**WHAT TO PRODUCE**. Starting at the first line, reproduce the listing below in full, exactly as given.

**PROVIDED RECORDS**.
+--
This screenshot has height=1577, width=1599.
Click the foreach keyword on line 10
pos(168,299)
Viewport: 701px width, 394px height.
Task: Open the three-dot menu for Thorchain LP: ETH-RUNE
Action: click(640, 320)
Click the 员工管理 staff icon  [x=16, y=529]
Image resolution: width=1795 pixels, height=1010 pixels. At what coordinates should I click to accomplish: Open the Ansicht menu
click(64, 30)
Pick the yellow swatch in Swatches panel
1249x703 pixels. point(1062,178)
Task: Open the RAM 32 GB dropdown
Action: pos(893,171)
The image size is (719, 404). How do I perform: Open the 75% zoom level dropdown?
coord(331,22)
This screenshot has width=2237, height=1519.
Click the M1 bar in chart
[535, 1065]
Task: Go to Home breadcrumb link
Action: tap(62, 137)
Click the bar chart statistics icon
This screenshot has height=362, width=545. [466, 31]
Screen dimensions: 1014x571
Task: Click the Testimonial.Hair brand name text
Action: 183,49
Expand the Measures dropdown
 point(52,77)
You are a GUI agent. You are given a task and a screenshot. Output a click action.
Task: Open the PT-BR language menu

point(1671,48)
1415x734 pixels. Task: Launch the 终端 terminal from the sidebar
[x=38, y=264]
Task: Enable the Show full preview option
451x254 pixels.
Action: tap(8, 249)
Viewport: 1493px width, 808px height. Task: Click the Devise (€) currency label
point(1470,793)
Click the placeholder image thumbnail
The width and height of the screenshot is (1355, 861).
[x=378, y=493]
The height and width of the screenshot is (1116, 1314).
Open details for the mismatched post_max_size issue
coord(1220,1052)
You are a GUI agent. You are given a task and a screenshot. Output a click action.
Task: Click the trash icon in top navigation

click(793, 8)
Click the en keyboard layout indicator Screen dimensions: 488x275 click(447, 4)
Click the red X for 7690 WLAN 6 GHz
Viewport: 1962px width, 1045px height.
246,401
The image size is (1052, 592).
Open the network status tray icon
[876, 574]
+--
**OUTPUT OF THE EXERCISE**.
This screenshot has height=1577, width=1599.
Click the foreach keyword on line 10
pos(168,299)
Viewport: 701px width, 394px height.
Task: Open the three-dot menu for Thorchain LP: ETH-RUNE
Action: click(640, 320)
Click the 员工管理 staff icon  [x=16, y=529]
Image resolution: width=1795 pixels, height=1010 pixels. At what coordinates should I click to accomplish: Open the Ansicht menu
click(64, 30)
Pick the yellow swatch in Swatches panel
1249x703 pixels. point(1062,178)
Task: Open the RAM 32 GB dropdown
Action: pos(893,171)
The image size is (719, 404). How do I perform: Open the 75% zoom level dropdown?
coord(331,22)
This screenshot has width=2237, height=1519.
Click the M1 bar in chart
[535, 1065]
Task: Go to Home breadcrumb link
Action: tap(62, 137)
Click the bar chart statistics icon
This screenshot has height=362, width=545. [466, 31]
Screen dimensions: 1014x571
Task: Click the Testimonial.Hair brand name text
Action: 183,49
Expand the Measures dropdown
 point(52,77)
You are a GUI agent. You are given a task and a screenshot. Output a click action.
Task: Open the PT-BR language menu

point(1671,48)
1415x734 pixels. Task: Launch the 终端 terminal from the sidebar
[x=38, y=264]
Task: Enable the Show full preview option
451x254 pixels.
Action: tap(8, 249)
Viewport: 1493px width, 808px height. Task: Click the Devise (€) currency label
point(1470,793)
Click the placeholder image thumbnail
The width and height of the screenshot is (1355, 861).
[x=378, y=493]
The height and width of the screenshot is (1116, 1314).
Open details for the mismatched post_max_size issue
coord(1220,1052)
You are a GUI agent. You are given a task and a screenshot. Output a click action.
Task: Click the trash icon in top navigation

click(793, 8)
Click the en keyboard layout indicator Screen dimensions: 488x275 click(447, 4)
Click the red X for 7690 WLAN 6 GHz
Viewport: 1962px width, 1045px height.
246,401
The image size is (1052, 592).
Open the network status tray icon
[876, 574]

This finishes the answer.